Ever lose a sock, a key, a favorite book, maybe even an errant piece of cheese in the refrigerator? Ever wonder where they went? Jenny Erpenbeck, winner of the 2024 International Booker Prize for Kairos, creates a memory palace of evanescent imagination with suggested philosophical answers in the 31 delightfully ruminative flash essays in Things That Disappear, translated from the German by Kurt Beals. With nourishing and refreshing perspective, the brief meditations on the tangible and intangible coalesce into her observation that "the word disappear has something active at its core, that there is a perpetrator in the word who makes things that I know and cherish disappear."
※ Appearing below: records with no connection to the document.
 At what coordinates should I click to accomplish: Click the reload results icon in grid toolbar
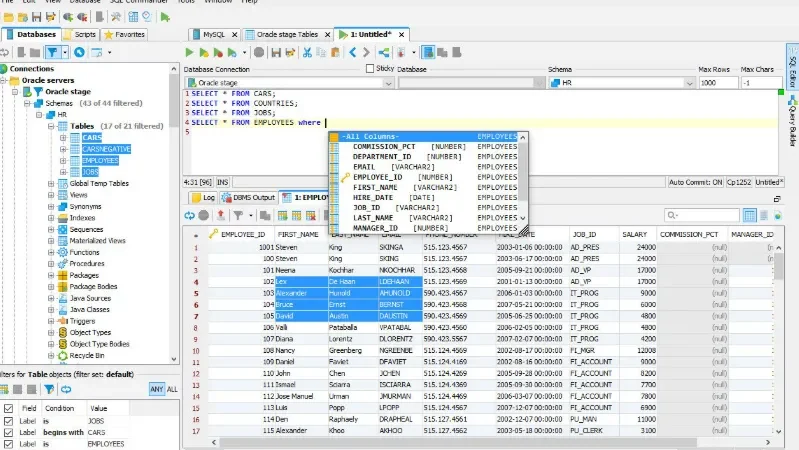(190, 216)
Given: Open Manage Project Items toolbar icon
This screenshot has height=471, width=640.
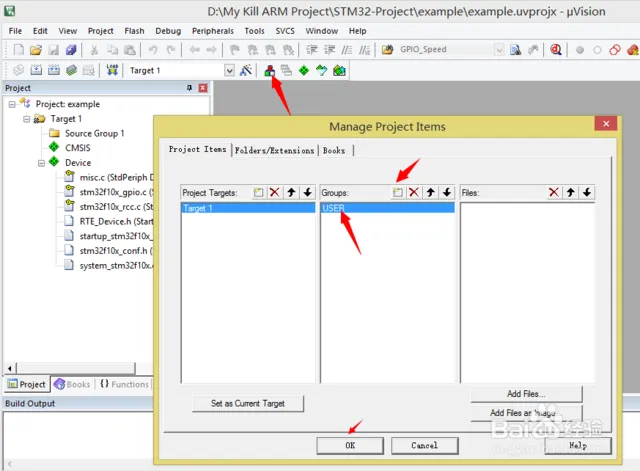Looking at the screenshot, I should coord(269,70).
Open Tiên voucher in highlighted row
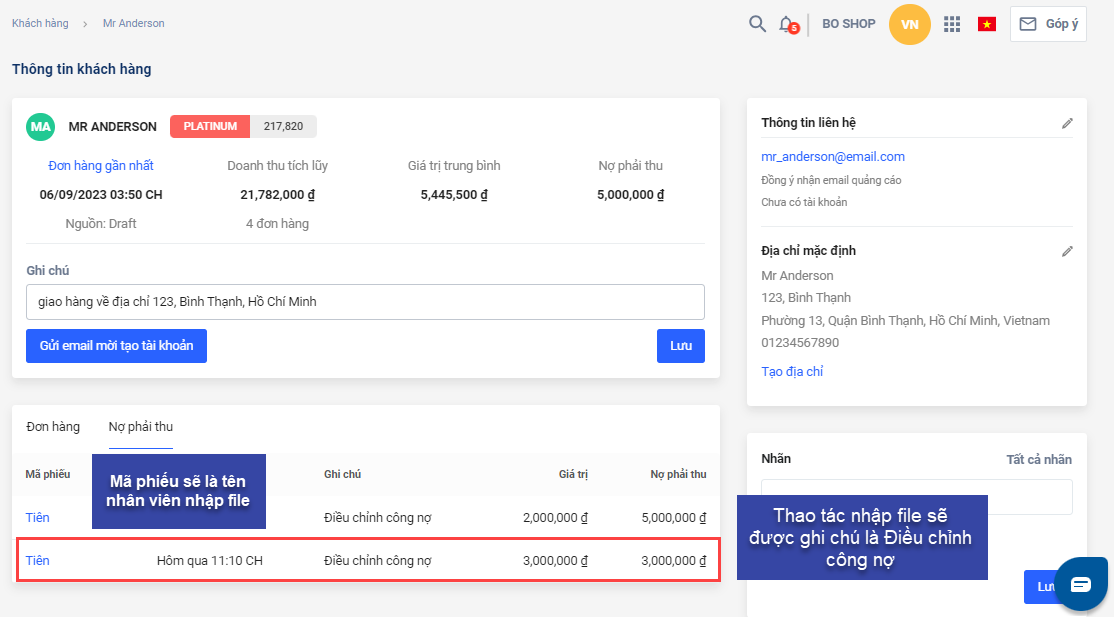Screen dimensions: 1114x617 pyautogui.click(x=37, y=561)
The "things" in question include the former East German parliament building, once representing elegance and grandeur, now "basically made only of air"; a "one of a kind Biedermeier wardrobe" deposited as "bulky trash," the wood itself "a few grams lighter" like it has lost the weight of a vanished soul; as well as intangibles, like friendships gained, lost, perhaps invisible, or never really there in the first place. What happens to time itself, particularly that moment on New Year's Eve when "one number opens and another closes" connecting a global population? Wry melancholy permeates Erpenbeck's incisive prose and keen insights. Erpenbeck's lingering hope is that the single sock, the treasured book, even the lost cheese "plunges from a very high bridge and survives the fall" and "results in their appearance in another place." --Robert Allen Papinchak, freelance book critic.